Последовала пауза, а потом раздался голос Руперта Бартоломью — с австралийским акцентом, неровный и не очень хорошо слышный:
— О, доброе утро. Я… да… вообще-то… сообщение…
— Она здесь. Входите.
Он вошел, бледный и неуверенный. Трой поприветствовала его с сердечностью, которая ей самой показалась несколько преувеличенной, и спросила, для нее ли его сообщение.
— Да, — сказал он, — да, для вас. Она… то есть мадам Соммита… попросила меня передать, что ей очень жаль, но, если вы ее ожидаете, то она не может… Она боится, что не сможет позировать вам сегодня, потому что…
— Из-за репетиций и всего прочего? Разумеется. Я и не ожидала, что мы начнем сегодня; вообще-то, я и сама бы этого не хотела.
— О! Да. Понимаю. Тогда хорошо. Я передам ей.
Бартоломью сделал движение к двери, но заметно было, что ему хочется остаться.
— Садитесь, — сказал Аллейн, — если вы, конечно, не спешите. Мы надеялись, что кто-нибудь… что вы, если у вас есть время, расскажете нам немного подробнее о завтрашнем вечере.
Он развел руками, словно хотел зажать ими уши, но спохватился и спросил, не против ли они, если он закурит. Он достал портсигар — золотой, украшенный драгоценными камнями.
— Желаете? — обратился он к Трой, а когда она отказалась, повернулся к Аллейну.
Открытый портсигар выпал из его неуверенной руки. Бартоломью извинился с таким видом, будто его застукали за кражей в магазине. Аллейн поднял портсигар. На внутренней стороне крышки располагалась уже знакомая ему размашистая подпись: Изабелла Соммита.
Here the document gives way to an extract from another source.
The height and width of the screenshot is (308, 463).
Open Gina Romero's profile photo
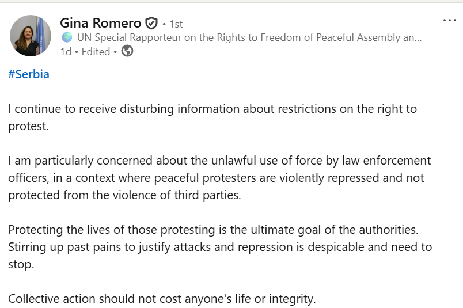31,36
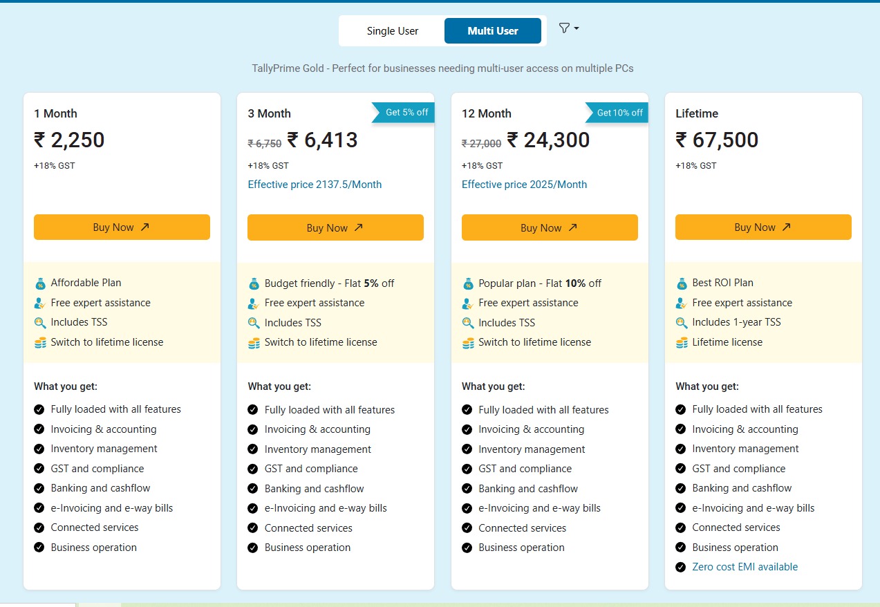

Бартоломью весьма неуклюже закрыл портсигар и закурил сигарету. Аллейн, словно продолжая начатый разговор, спросил у Трой, куда поставить мольберт. Они разыграли импровизированный спор по поводу освещения и бассейна как темы для картины. Это дало им обоим возможность выглянуть в окно.
— Очень трудный предмет, — сказала Трой. — Не думаю, что я этим займусь.
— Думаешь, лучше мастерски побездельничать? — весело спросил Аллейн. — Может, ты и права.
Они отвернулись от окна и увидели, что Руперт сидит на краю подиума для модели и плачет.
Он обладал настолько поразительной мужской физической красотой, что в его слезах было что-то нереальное. Они лились по идеальным чертам его лица и были похожи на капли воды на греческой маске. Зрелище было печальное, но при этом нелепое.
— Дорогой мой, в чем дело? — спросила Трой. — Не хотите поговорить? Мы не станем об этом распространяться.
И он заговорил. Сначала бессвязно, то и дело прерывая свою речь извинениями: им незачем все это выслушивать; он не хочет, чтобы они думали, будто он навязывается; наверное, это им неинтересно. Бартоломью вытер слезы, высморкался, глубоко затянулся сигаретой и заговорил яснее.